## BEGIN Data in this exercise

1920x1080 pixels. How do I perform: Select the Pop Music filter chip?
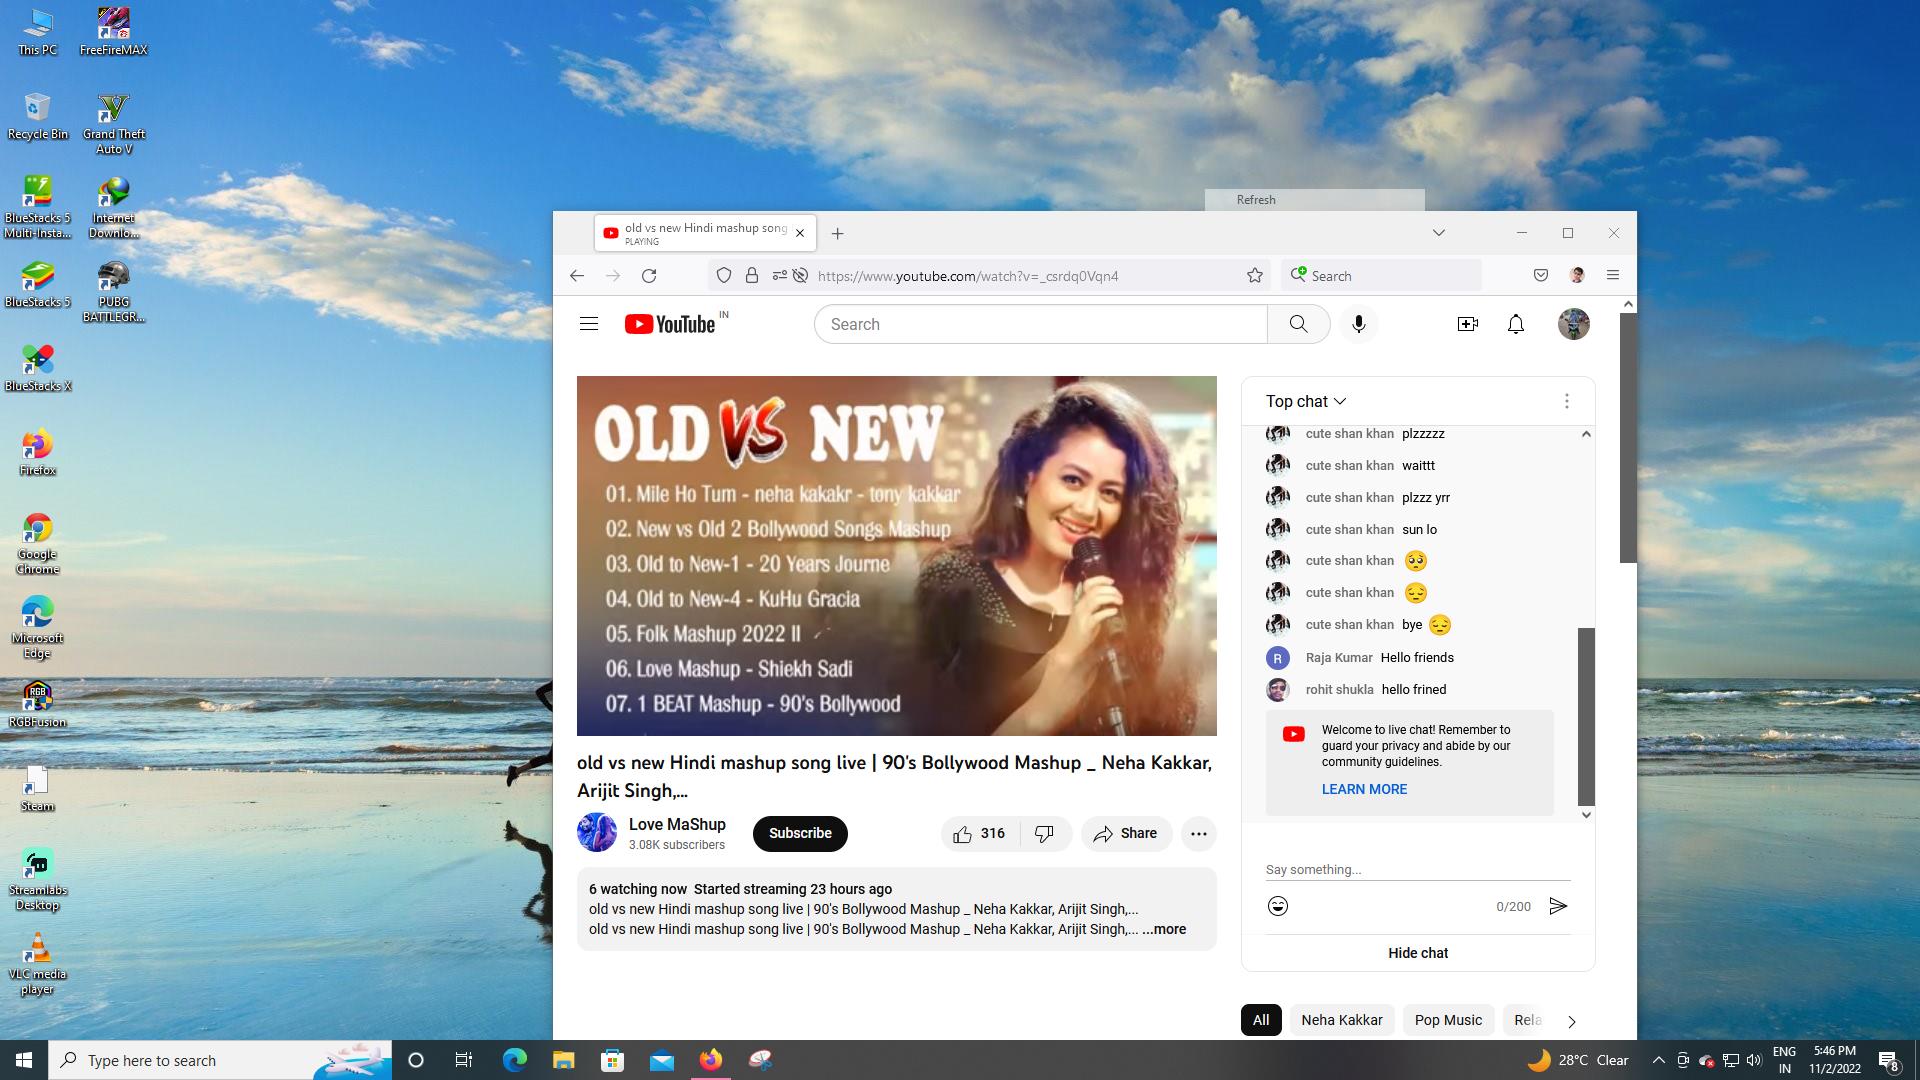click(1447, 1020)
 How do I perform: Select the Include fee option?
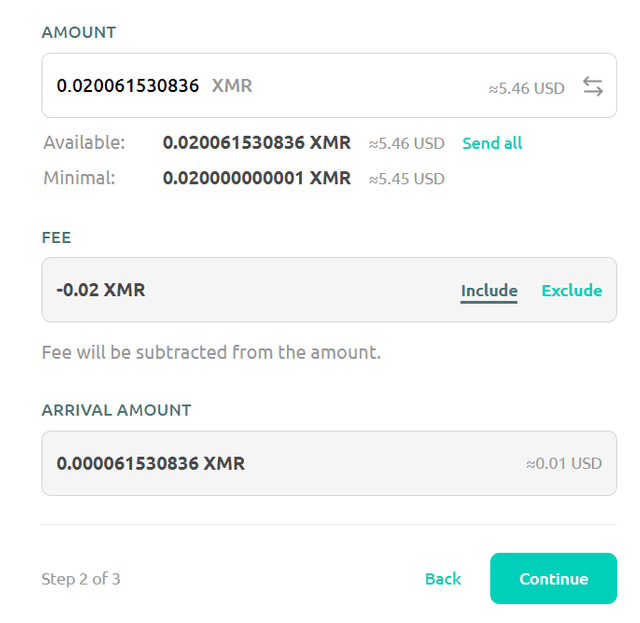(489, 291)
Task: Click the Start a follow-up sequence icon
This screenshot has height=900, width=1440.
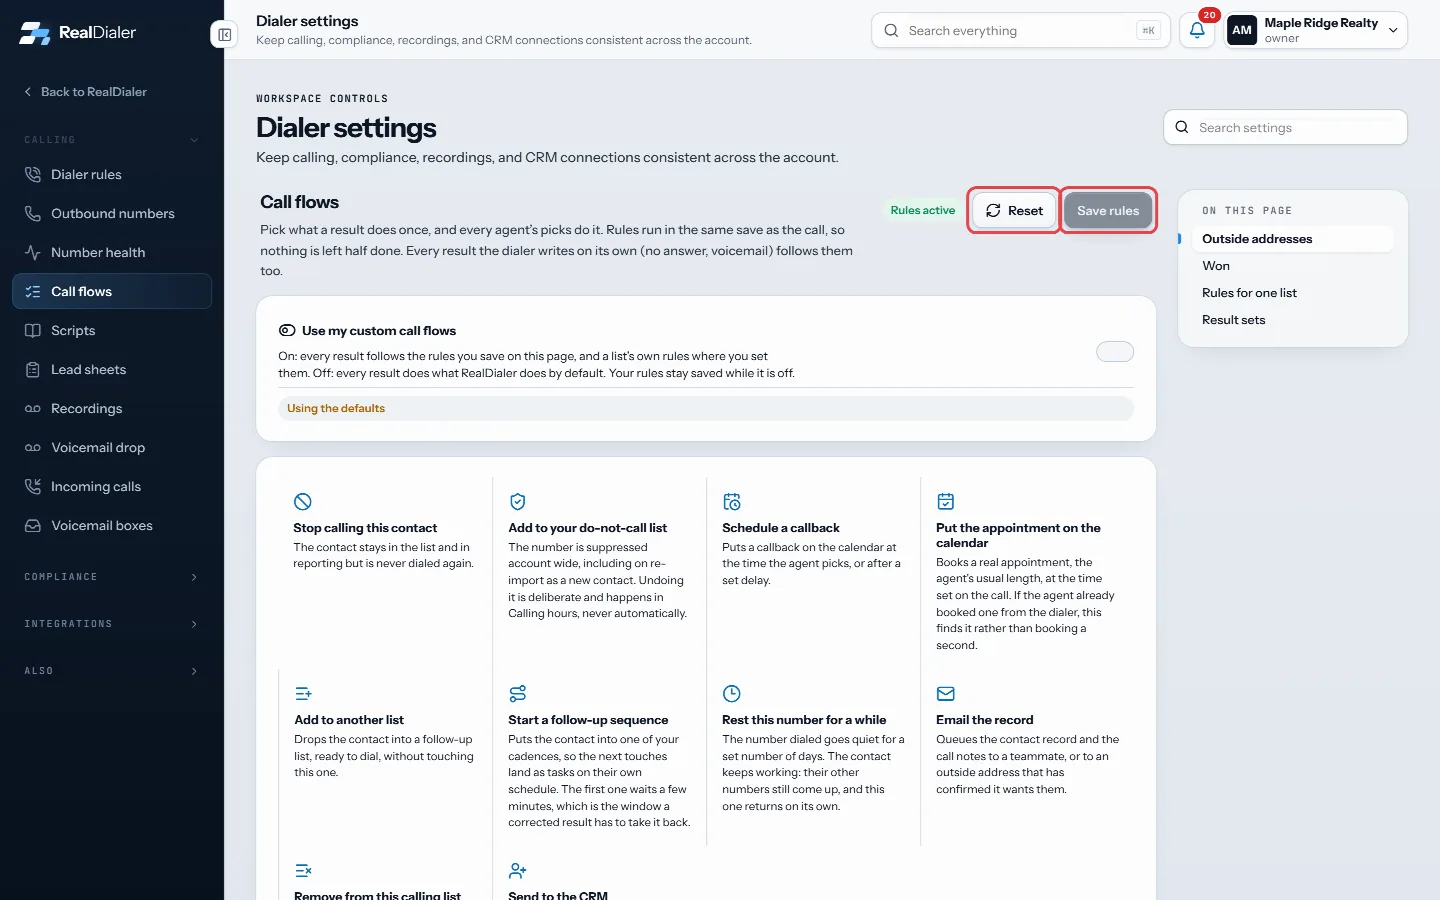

## END Data in this exercise
## BEGIN Data in this exercise

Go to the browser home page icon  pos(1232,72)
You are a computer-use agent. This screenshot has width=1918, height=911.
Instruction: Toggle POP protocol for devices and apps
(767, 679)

## END Data in this exercise

What the exercise asks:
Give everything from the line containing "Task: Click the" down to the line containing "This screenshot has height=900, width=1440." in the records above as a JSON list of strings, one string per line, leaving out blank lines.

Result of this exercise:
[
  "Task: Click the Start a follow-up sequence icon",
  "This screenshot has height=900, width=1440."
]